▶ _Task directions_: Which passage of the Haritaki text below starts at the words "Haritaki contains antibacterial" and ends after "of these cuts."? Return that passage word for word.

Haritaki is a very powerful cleanser
It is known that there is a direct link between the the health of our gastro-intestinal tract and our brain health. Research has shown that diseases such as dementia, Parkinson’s Alzheimer’s can be identified as beginning in the digestive tract and then spreading to the brain over a period of up to 10 years. The research on this is added at the end of this article
If the gut can weaken the brain, it is also likely to strengthen the brain.
This is where the clairvoyant observations of Paramahamsa Nithyananda come in. He says that he sees the effects of Haritaki on the brain. He witnesses the brain becoming clearer as the grooves of negativity in the brain are removed by the Haritaki. He says that the test is to take an IQ test one day before you begin to take haritaki, then take haritaki in the evening before bed, and take the IQ test the morning of the second day.He says that you will see an increase in results between the two tests.
How does Haritaki work on the Brain?
Haritaki contains antibacterial agents that clean the gut of harmful bacteria. Researchers point out that for every hour the human waste stays in the gut the bacteria multiply by many millions. Many of these bacteria are harmful and have been connected with diseases such as Parkinson’s and Alzheimer’s diseases. Researchers have found that the bacteria penetrate the intestinal walls, and create cuts. These cuts are similar to the lesions that appear in the brain as part of the onset of these diseases. Very interestingly, these cuts in the intestinal walls are showing up up to 20 years in advance of the cuts appearing in the brain. The conclusion is that the disease spreads through the central nervous system to the brain. Tests for early onset of Parkinson’s are now being conducted by looking into the intestines for signs of these cuts.
This article is from Wikipedia: Source https://en.wikipedia.org/wiki/Gut_flora
Gut-brain axisMain article: Gut-brain axis
The gut–brain axis is the biochemical signaling that takes place between the gastrointestinal tract and the central nervous system. That term has been expanded to include the role of the gut flora in the interplay; the term “microbiome-gut-brain axis” is sometimes used to describe paradigms explicitly including the gut flora.
Broadly defined, the gut-brain axis includes the central nervous system, neuroendocrine and neuroimmune systems including the hypothalamic–pituitary–adrenal axis (HPA axis), sympathetic and parasympathetic arms of the autonomic nervous system including the enteric nervous system, the vagus nerve, and the gut microbiota.

Stored entries
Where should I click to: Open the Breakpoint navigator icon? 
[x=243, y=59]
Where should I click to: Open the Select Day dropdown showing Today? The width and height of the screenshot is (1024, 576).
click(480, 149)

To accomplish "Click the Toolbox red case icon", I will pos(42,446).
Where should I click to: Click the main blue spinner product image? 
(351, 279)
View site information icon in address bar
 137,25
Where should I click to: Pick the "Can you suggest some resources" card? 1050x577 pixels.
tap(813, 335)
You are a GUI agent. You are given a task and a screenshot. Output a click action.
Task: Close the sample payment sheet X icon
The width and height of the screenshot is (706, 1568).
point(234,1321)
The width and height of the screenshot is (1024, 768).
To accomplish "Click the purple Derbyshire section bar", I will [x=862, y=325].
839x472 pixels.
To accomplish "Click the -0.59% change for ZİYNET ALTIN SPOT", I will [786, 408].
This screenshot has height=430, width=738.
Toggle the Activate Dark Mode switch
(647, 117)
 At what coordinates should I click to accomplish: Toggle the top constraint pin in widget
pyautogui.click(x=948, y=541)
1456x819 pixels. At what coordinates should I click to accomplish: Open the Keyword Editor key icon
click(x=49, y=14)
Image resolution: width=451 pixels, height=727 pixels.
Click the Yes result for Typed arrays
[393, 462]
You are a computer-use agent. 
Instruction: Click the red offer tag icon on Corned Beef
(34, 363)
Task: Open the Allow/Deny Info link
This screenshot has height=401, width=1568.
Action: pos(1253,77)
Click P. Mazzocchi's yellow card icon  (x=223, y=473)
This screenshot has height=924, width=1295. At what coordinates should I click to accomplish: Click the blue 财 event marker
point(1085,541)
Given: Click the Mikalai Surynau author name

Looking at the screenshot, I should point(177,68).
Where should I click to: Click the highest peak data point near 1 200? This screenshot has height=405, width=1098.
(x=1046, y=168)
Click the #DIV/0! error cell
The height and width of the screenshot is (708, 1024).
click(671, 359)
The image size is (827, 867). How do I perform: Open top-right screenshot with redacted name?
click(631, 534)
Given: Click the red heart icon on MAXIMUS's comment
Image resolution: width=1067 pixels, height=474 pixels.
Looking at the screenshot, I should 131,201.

▶ _Exercise answer_:
Haritaki contains antibacterial agents that clean the gut of harmful bacteria. Researchers point out that for every hour the human waste stays in the gut the bacteria multiply by many millions. Many of these bacteria are harmful and have been connected with diseases such as Parkinson’s and Alzheimer’s diseases. Researchers have found that the bacteria penetrate the intestinal walls, and create cuts. These cuts are similar to the lesions that appear in the brain as part of the onset of these diseases. Very interestingly, these cuts in the intestinal walls are showing up up to 20 years in advance of the cuts appearing in the brain. The conclusion is that the disease spreads through the central nervous system to the brain. Tests for early onset of Parkinson’s are now being conducted by looking into the intestines for signs of these cuts.